I have a large number of audio files and I'd like to make lists of which do and don't have vocals. There is lots of information online on how to remove vocals, but I haven't been able to find anything about detecting them, though I suspect the same principles apply. It's okay to have a little bit of classification error. I don't know any commercial audio manipulation programs so the lower tech the answer is the better. Thanks!
I don't know of any tools to do this, but I can see a possible approach. Note that as @Brad said this is a difficult problem and not likely to be 100% susceptible of an automated solution.
This approach assumes stereo tracks. What vocals often have in common is that they occupy a particular frequency range and are well correlated between the two tracks (they tend to be centered).
Construct a filter environment that passes the range of (say) 800-3000 Hz. This reduces lower frequencies that may also be centered. Then test the correlation in the result. One Q & D way to do this is to invert one channel and sum them. The amount of energy loss is proportional to the degree of similarity.

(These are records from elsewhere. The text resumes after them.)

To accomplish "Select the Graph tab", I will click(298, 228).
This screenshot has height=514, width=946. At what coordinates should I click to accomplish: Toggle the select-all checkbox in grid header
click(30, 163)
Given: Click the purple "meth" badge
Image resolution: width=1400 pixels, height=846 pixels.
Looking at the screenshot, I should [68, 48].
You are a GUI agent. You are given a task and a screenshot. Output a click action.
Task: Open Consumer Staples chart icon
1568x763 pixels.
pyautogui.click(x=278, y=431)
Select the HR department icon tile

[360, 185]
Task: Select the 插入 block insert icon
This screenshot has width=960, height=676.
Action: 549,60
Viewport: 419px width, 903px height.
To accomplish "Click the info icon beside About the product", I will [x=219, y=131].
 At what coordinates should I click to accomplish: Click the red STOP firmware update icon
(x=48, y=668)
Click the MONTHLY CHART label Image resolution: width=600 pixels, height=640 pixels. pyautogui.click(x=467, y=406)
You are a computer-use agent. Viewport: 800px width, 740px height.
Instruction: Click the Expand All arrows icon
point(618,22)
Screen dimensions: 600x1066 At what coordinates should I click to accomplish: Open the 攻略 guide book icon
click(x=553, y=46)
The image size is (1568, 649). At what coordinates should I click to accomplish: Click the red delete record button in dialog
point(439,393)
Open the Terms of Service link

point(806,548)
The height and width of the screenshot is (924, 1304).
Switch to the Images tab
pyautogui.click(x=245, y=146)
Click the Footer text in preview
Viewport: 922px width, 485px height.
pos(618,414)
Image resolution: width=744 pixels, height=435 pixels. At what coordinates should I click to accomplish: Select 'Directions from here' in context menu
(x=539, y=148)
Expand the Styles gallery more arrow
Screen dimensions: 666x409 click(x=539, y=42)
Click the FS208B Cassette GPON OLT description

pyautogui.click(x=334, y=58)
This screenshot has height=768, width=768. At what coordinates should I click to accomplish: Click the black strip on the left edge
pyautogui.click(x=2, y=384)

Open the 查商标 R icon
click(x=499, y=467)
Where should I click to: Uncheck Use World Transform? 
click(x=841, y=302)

While you may not catch all vocals, anything that shows little correlation probably doesn't have a vocal component. I'd be interested to know what results this yields. (-:
This isn't really possible, at least not with any accuracy. Think of all the cases where you have melodic sounds in similar ranges that can have similar timbre, such as synthesizer leads and even electric guitars depending on how they are used.
If I had a project like this where accuracy mattered, I would use Mechanical Turk. If your material is common, you might also be able to use the song metadata to look up lyrics online. If you find some, then you know there are vocals. If not, further analysis may be needed.